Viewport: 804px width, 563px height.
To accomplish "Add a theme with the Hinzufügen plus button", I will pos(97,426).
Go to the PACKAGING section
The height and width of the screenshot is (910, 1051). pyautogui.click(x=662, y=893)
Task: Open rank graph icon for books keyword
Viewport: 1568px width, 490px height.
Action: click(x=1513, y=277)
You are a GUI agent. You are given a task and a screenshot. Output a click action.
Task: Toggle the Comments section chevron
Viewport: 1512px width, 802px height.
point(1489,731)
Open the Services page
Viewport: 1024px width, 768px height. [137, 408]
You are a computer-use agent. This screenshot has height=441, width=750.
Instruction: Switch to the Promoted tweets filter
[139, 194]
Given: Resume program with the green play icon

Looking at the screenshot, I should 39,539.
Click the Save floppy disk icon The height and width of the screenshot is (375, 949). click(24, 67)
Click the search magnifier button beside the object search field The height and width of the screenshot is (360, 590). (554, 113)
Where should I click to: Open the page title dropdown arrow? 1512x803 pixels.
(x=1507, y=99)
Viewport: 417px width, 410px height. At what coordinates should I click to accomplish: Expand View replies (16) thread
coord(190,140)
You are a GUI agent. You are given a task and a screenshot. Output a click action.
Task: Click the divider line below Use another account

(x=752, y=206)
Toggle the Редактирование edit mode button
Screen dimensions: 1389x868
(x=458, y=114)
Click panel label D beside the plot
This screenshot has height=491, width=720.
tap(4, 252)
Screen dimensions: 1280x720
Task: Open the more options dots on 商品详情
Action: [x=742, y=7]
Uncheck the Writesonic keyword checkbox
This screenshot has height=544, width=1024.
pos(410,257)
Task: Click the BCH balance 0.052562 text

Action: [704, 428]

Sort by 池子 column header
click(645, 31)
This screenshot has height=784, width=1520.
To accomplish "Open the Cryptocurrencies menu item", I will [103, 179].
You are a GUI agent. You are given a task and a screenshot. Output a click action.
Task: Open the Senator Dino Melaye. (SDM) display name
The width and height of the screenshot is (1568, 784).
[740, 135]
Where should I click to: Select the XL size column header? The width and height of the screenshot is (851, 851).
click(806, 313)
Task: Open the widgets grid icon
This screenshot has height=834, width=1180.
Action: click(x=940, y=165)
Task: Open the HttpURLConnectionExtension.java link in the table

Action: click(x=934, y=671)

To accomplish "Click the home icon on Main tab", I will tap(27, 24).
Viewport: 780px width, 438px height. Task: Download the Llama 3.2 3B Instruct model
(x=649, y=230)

______________________________

What the exercise asks:
Your task is to retype, exactly and only, the lines from the one with "Sort by 池子 column header" through the final line above.

Task solution:
Sort by 池子 column header
click(645, 31)
This screenshot has height=784, width=1520.
To accomplish "Open the Cryptocurrencies menu item", I will [103, 179].
You are a GUI agent. You are given a task and a screenshot. Output a click action.
Task: Open the Senator Dino Melaye. (SDM) display name
The width and height of the screenshot is (1568, 784).
[740, 135]
Where should I click to: Select the XL size column header? The width and height of the screenshot is (851, 851).
click(806, 313)
Task: Open the widgets grid icon
This screenshot has height=834, width=1180.
Action: click(x=940, y=165)
Task: Open the HttpURLConnectionExtension.java link in the table

Action: click(x=934, y=671)

To accomplish "Click the home icon on Main tab", I will tap(27, 24).
Viewport: 780px width, 438px height. Task: Download the Llama 3.2 3B Instruct model
(x=649, y=230)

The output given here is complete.